Steve Jobs book + old Macintosh
Steve and my "antique" 512k Mac (1985)

I wasn't sure that I'd even read Steve Jobs by Walter Isaacson that I got for Christmas. Even though I've used Apple products since the original Mac came out in 1984, I've never been fan of Jobs himself.

Weeks went by until I ran out of other books to read and out of boredom I picked it up and started to read. Six hundred pages later I'm glad I did.

The book describes an incredibly driven and brilliant man who was a huge pain in the ass to work for or be friends with.

Not all business

The story of how Steve Jobs started Apple, was fired and disgraced, and eventually returned to build it into one of the world's most successful companies is told in great detail. Maybe too much detail. If this sort of American rags to riches story interests you, you'll enjoy the book.

There's another story intertwined, that of a man who was brutally honest yet cunning and deceptive at times. A man who attracted devoted friends who he sometimes cast aside.

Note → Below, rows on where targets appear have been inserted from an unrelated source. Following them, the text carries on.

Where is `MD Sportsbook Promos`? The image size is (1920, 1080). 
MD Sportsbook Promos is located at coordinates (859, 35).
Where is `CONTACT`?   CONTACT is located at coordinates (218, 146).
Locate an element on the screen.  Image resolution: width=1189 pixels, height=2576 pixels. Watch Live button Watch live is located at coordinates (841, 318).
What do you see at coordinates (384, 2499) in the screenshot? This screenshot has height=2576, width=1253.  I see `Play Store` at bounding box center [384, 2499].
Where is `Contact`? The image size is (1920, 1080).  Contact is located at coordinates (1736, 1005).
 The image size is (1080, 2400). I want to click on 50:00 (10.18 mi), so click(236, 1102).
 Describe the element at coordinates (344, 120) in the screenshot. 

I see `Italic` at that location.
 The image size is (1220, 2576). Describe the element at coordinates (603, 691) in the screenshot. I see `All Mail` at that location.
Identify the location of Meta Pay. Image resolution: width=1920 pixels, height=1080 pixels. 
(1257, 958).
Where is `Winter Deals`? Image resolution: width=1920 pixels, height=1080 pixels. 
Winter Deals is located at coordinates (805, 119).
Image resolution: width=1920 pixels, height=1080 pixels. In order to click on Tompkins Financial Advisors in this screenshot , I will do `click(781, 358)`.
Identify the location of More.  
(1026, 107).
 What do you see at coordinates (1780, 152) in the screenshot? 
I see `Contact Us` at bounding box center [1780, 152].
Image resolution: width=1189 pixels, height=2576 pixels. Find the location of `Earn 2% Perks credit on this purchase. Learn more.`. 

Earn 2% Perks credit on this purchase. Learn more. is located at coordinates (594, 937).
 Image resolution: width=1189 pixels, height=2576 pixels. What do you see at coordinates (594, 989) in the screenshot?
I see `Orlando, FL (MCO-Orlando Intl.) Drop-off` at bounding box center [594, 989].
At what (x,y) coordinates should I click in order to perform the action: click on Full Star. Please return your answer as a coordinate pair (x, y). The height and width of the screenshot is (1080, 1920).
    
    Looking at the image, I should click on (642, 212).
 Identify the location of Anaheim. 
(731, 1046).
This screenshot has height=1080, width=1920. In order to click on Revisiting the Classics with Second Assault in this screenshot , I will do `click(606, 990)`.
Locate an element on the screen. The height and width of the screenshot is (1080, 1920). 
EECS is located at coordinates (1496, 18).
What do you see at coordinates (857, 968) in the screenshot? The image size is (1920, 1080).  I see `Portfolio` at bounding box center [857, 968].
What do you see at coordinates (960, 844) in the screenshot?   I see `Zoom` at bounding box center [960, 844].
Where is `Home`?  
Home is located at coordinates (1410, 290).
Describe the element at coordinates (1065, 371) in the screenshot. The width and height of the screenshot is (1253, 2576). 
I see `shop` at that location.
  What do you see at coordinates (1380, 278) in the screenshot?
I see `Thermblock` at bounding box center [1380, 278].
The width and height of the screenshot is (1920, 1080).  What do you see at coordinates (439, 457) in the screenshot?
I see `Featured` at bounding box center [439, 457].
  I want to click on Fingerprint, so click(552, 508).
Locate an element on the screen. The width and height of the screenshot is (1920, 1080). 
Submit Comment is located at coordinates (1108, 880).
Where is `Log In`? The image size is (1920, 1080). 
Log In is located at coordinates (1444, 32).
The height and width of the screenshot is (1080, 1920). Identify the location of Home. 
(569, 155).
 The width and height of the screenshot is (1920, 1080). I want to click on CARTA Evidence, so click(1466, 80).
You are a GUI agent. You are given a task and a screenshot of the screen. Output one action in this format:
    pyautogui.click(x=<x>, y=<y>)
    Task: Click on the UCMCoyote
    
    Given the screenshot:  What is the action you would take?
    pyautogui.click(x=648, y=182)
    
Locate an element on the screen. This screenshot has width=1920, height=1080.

An adopted boy who suffered the pain of rejection, yet seemed to forget this lesson as a parent to his own children.

In writing the book Isaacson spoke at great length with Jobs, his associates and family. The stories aren't all flattering, not by a long shot. But by and large they are interesting.

The personal destruction that sometimes accompanied Jobs' fanatic pursuit of excellence reminds me of what Neil Young described as "collateral damage" to friends and family as he follows the music no matter where it leads.